>>

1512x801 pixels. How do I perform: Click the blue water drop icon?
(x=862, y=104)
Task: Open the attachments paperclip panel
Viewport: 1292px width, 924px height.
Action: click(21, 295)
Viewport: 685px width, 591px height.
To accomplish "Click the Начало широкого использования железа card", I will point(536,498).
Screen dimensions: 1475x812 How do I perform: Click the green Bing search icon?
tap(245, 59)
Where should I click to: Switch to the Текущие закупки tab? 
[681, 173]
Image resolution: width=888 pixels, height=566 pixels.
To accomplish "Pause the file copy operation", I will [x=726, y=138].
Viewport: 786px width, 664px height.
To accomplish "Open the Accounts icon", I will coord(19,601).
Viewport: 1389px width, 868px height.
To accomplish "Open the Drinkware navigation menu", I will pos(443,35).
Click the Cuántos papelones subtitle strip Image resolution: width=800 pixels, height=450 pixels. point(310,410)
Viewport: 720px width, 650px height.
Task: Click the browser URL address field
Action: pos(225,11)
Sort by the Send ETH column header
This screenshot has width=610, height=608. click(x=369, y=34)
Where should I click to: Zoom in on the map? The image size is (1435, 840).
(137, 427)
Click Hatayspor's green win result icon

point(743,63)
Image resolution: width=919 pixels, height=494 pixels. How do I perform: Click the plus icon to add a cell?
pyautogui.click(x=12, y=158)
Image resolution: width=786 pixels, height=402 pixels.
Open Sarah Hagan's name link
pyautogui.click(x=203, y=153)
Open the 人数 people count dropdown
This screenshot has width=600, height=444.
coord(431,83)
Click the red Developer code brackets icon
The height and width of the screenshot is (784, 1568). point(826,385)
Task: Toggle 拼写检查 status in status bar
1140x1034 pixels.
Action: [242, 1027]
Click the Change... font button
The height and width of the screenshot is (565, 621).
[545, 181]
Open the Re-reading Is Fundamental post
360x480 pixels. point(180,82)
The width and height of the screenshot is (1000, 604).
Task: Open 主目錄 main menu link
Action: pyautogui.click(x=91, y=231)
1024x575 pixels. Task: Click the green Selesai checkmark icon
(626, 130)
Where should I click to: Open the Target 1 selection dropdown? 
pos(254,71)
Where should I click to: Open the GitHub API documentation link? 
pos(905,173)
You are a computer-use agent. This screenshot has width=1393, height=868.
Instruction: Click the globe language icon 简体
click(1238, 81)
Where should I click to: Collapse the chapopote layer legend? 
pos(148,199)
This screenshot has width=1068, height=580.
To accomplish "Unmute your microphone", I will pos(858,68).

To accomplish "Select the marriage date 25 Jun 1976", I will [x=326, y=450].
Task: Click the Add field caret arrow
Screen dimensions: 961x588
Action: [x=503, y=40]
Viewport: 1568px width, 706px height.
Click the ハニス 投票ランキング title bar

<<

__INSTRUCTIONS FOR THE TASK__
Could you state how many lines of the records contain "accomplish"? Give the number and nothing else.

__TASK SOLUTION__
6